━━ ARTICLE
= Peace in Our Time (play) =

Play written by Noël Coward

Act II, Scene 1: Archie Jenkins (John Molecey), Mr Grainger (Trevor Ward), Alfie Blake (Brian Carey), Janet Braid (Elspeth March), Mrs Grainger (Sybil Wise), Alma Boughton (Helen Horsey), Mr. Lawrence (George Lane), Nora Shattock (Beatrice Varley), Fred Shattock (Bernard Lee) and Doris Shattock (Maureen Pryor)

Peace in Our Time is a two-act play written in 1946 by Noël Coward. It is a work of alternative history, focusing on a group of Londoners in a pub close to Sloane Square, after Nazi Germany has won the Battle of Britain and successfully invaded and occupied the United Kingdom. The work takes inspiration from the real-life sufferings of French citizens during the German occupation of France, which Coward had followed closely.

The play was given a pre-London tryout in Brighton and first performed in the West End at the Lyric Theatre in 1947. The production was directed by Alan Webb under Coward's supervision; it starred performers who became well known including Kenneth More, Bernard Lee, Elspeth March, and Maureen Pryor. Later in the year the play moved to the Aldwych Theatre to complete its run.
━━━━
━━ ENTRIES SUPPLIED
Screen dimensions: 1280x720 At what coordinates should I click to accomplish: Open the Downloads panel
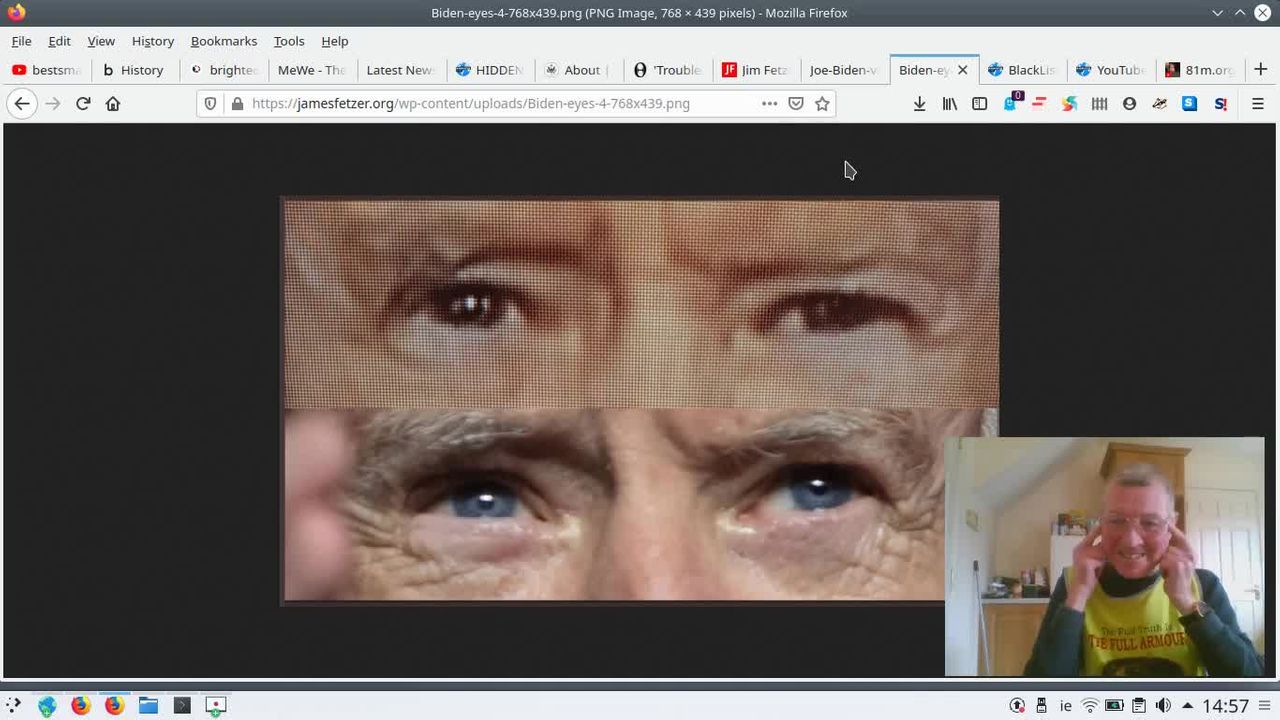click(x=919, y=103)
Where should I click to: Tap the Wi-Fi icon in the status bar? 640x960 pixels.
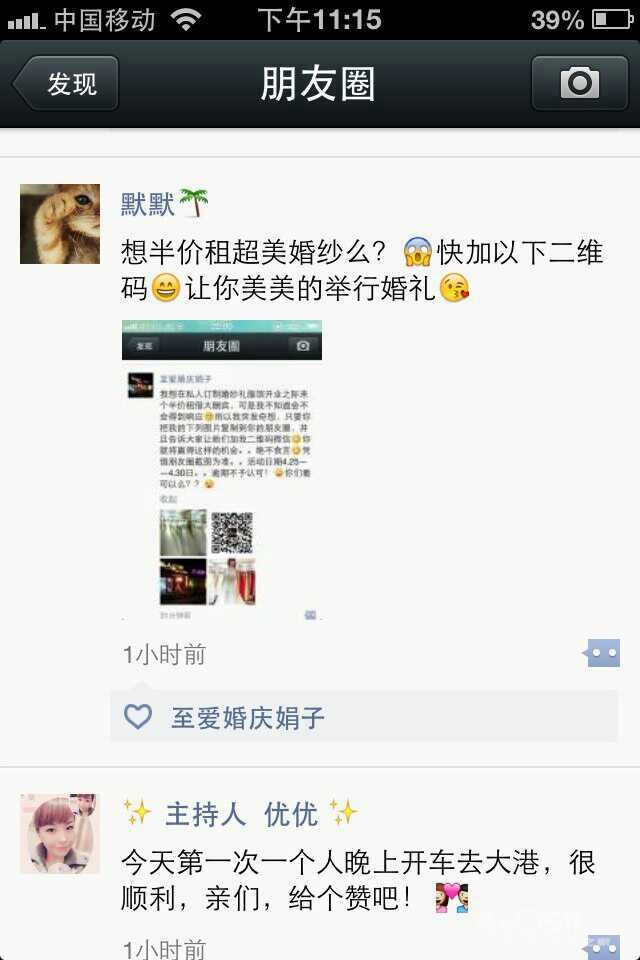click(186, 20)
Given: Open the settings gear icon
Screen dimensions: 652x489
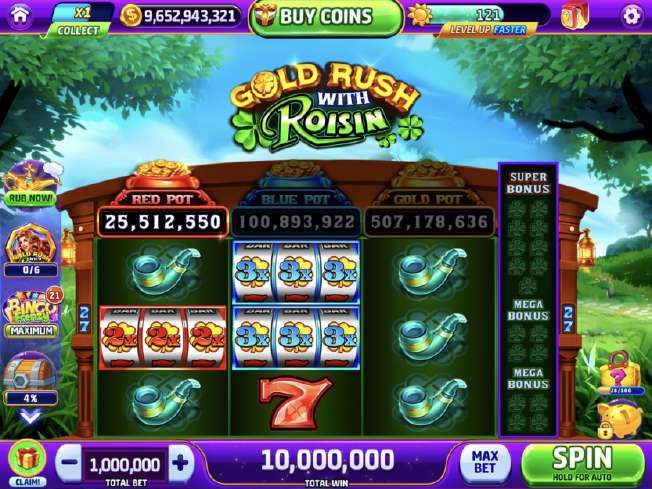Looking at the screenshot, I should point(632,16).
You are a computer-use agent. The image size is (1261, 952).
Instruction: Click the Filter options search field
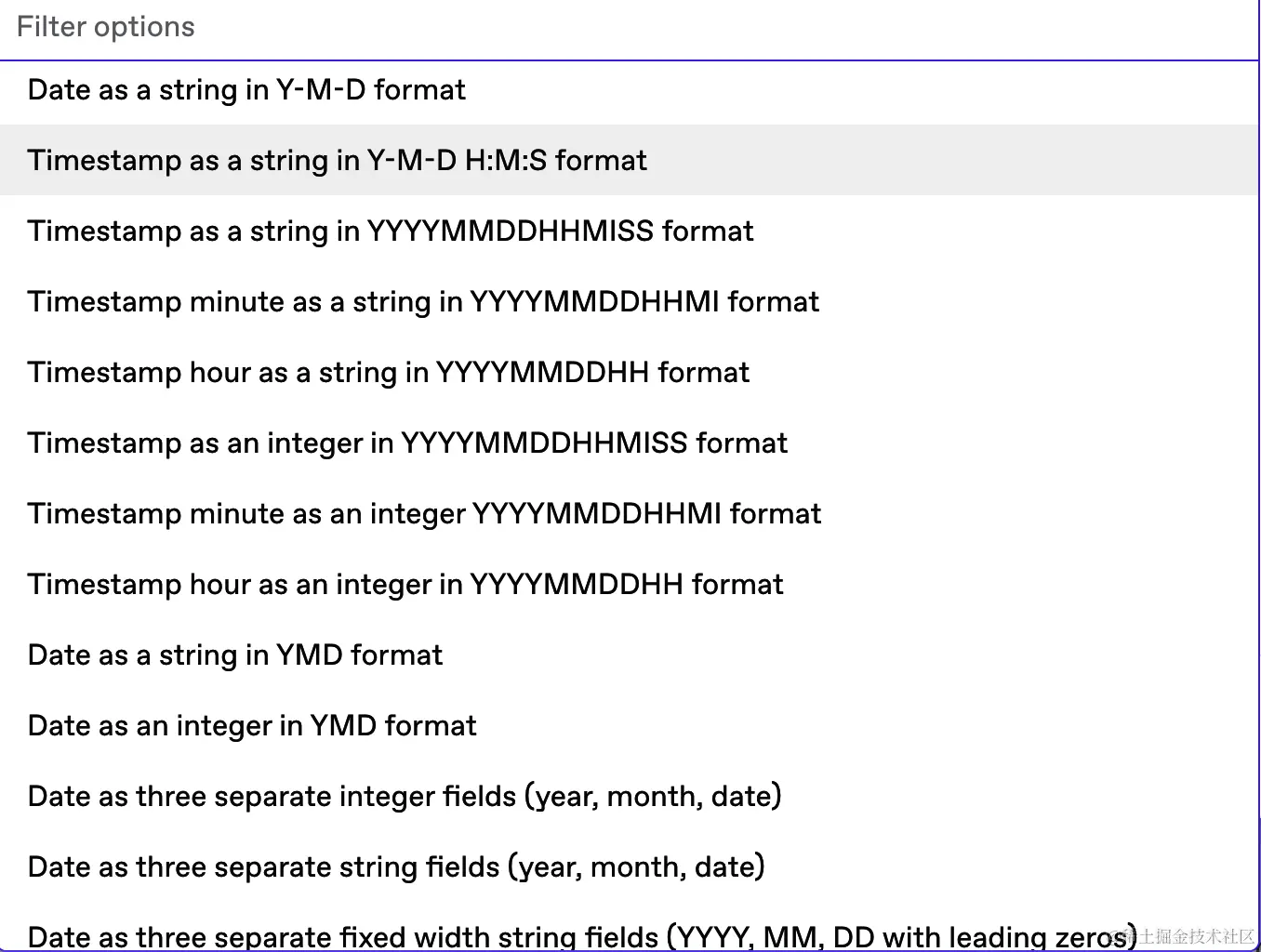629,28
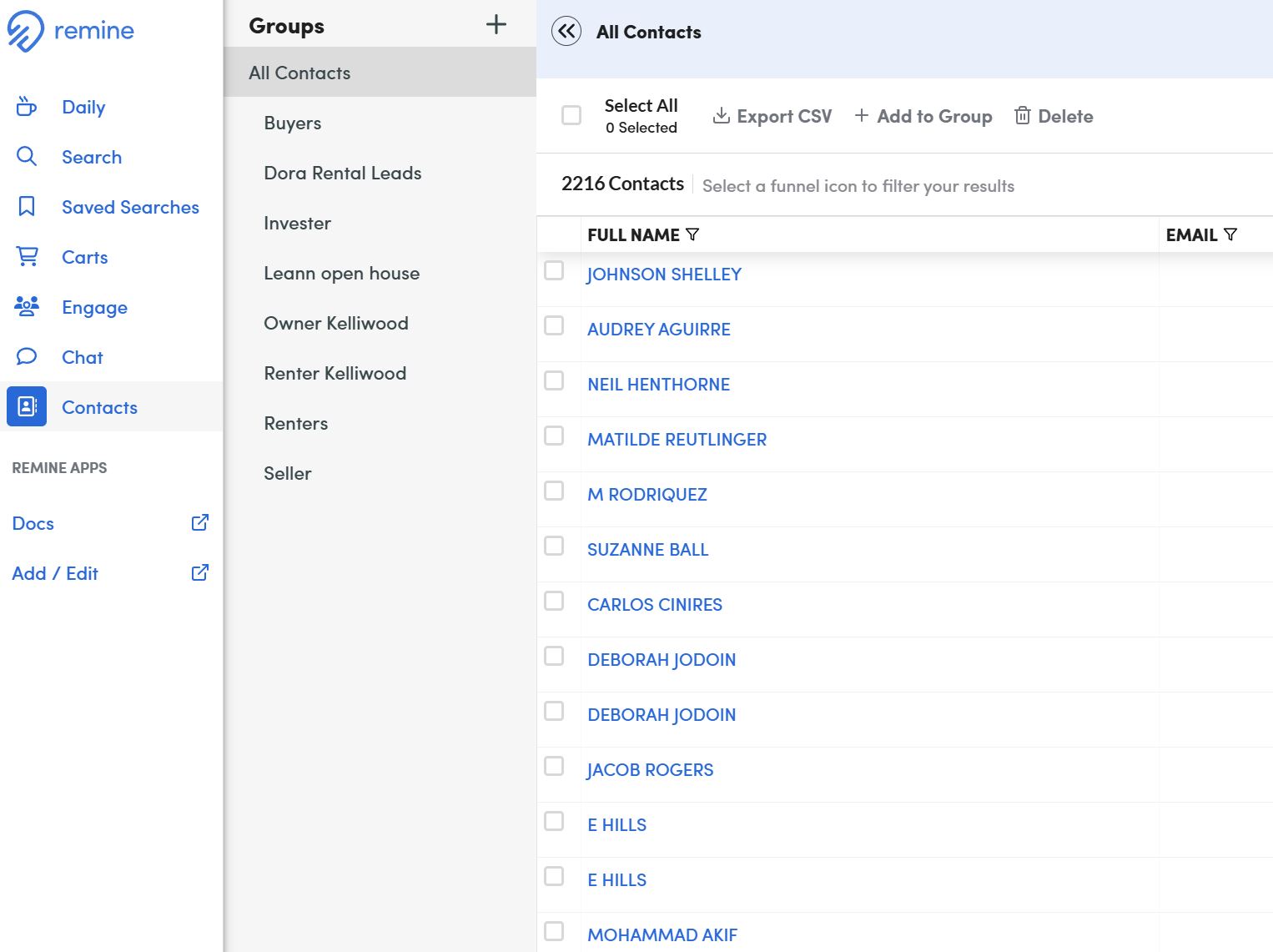
Task: Tick checkbox for Audrey Aguirre
Action: [554, 325]
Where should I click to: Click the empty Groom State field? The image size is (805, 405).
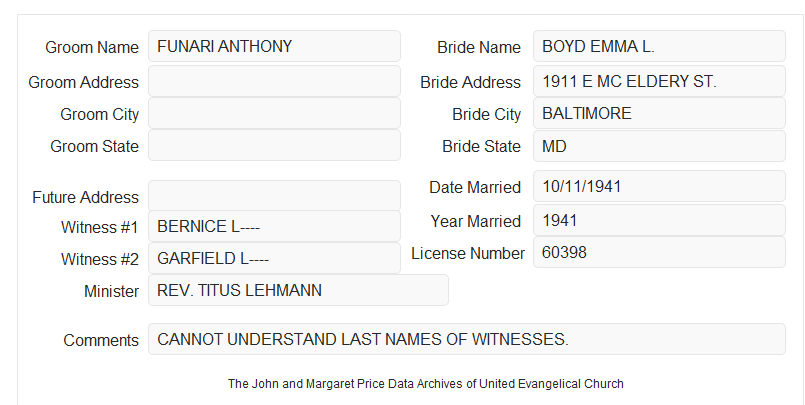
━━━━
→ GOALS:
A – In the article on the play Peace in Our Time, who directed the 1947 West End production?
B – Do these statements agree with the article on the play Peace in Our Time? Answer yes or no for each, quoting the words that decide it. (i) The play has three acts. (ii) The play had a tryout in Brighton before it opened in London. (iii) The play finished its run at the Lyric Theatre.
C – Go on with the article on the play Peace in Our Time, starting after its last sentence.

→ ANSWERS FOR THIS EXERCISE:
A – Alan Webb directed it, under Coward's supervision.

B –
(i) No: "Peace in Our Time is a two-act play written in 1946 by Noël Coward."
(ii) Yes: "The play was given a pre-London tryout in Brighton"
(iii) No: "Later in the year the play moved to the Aldwych Theatre to complete its run."

C –
The piece is unusual for its sombre tone, being considerably darker than the comedic approach of most of Coward's plays. It was only a moderate success at its first production, running for 167 performances, but has attracted some attention in later revivals.

==Background==
Coward wrote that he conceived the idea for the play while in Paris shortly after the Liberation and end of Nazi occupation. He wrote, "The city itself seemed to be unchanging, physically at least untouched by the horrors of enemy occupation. It didn't take me long however to realise that, behind the facade, a great deal had changed; the sense of immediate relief had faded, and there was an atmosphere of subtle disintegration, lassitude and above all suspicion". This led him to wonder "what would have happened to London and England if, in 1940, the Germans had successfully invaded and occupied us, which they so very nearly did". He decided to place the entire action of the play in the bar-parlour of a London pub, as "the most easily manageable meeting-ground for various types of Londoners".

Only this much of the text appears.